--- Start of TASK MATERIAL ---

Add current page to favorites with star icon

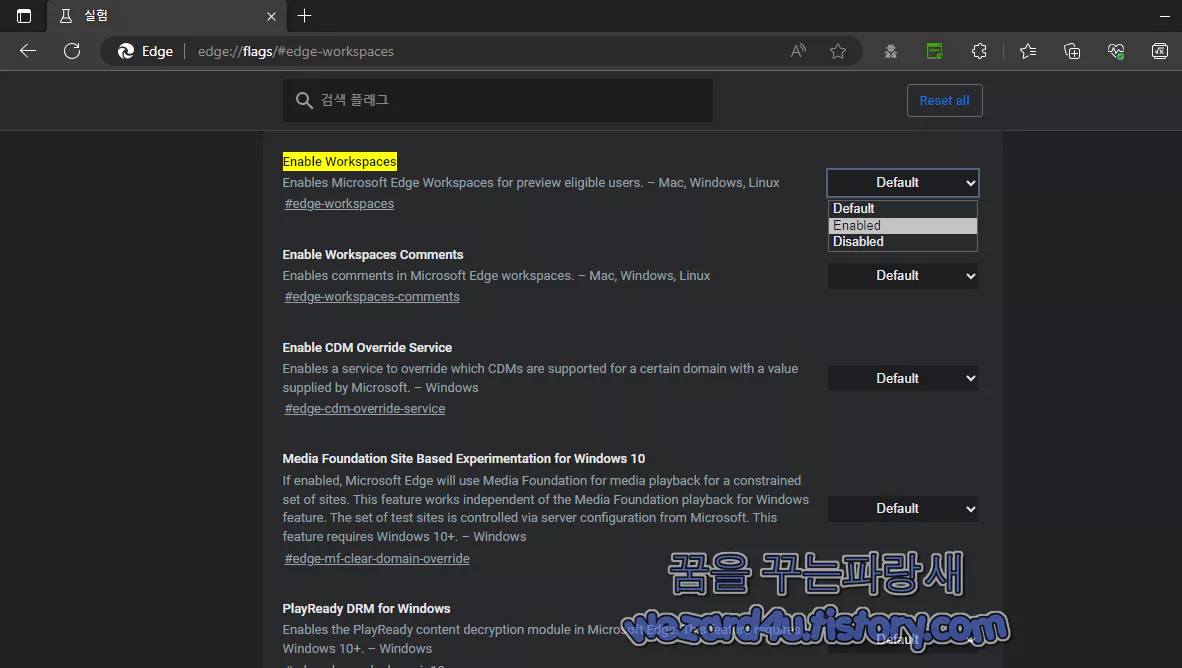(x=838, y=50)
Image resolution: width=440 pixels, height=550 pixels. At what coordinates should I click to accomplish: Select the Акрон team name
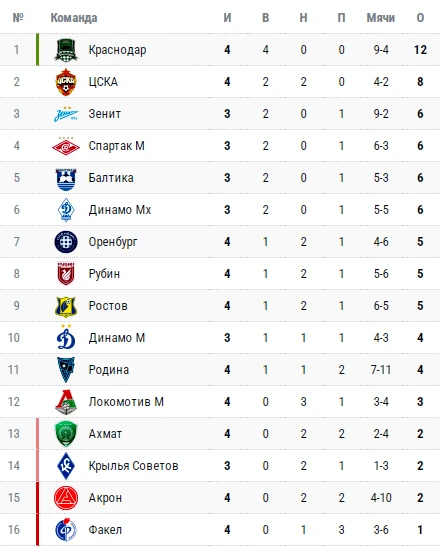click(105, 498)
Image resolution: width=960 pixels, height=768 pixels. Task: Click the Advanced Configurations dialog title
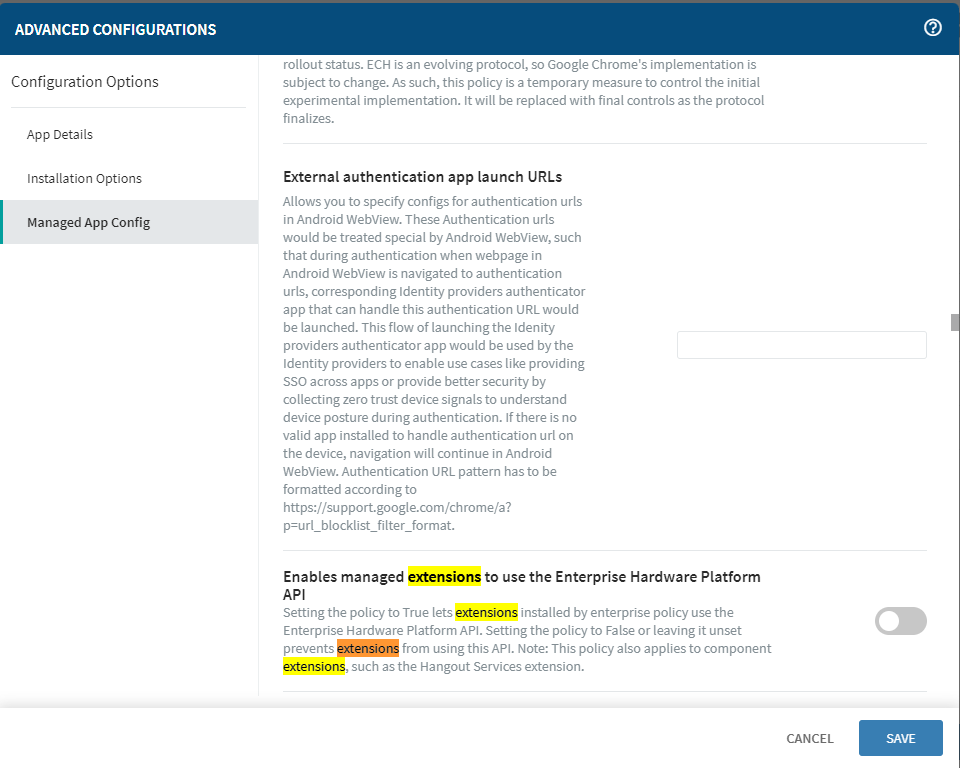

--- End of TASK MATERIAL ---

- **DESCRIPTION OF THE TASK**
Locate every line in the data above that contains the string "Image", treating uppercase and lowercase letters as distinct, and copy each such line.

- **RIGHT ANSWER**
Image resolution: width=440 pixels, height=550 pixels. At what coordinates should I click to accomplish: Select the Акрон team name
Image resolution: width=960 pixels, height=768 pixels. Task: Click the Advanced Configurations dialog title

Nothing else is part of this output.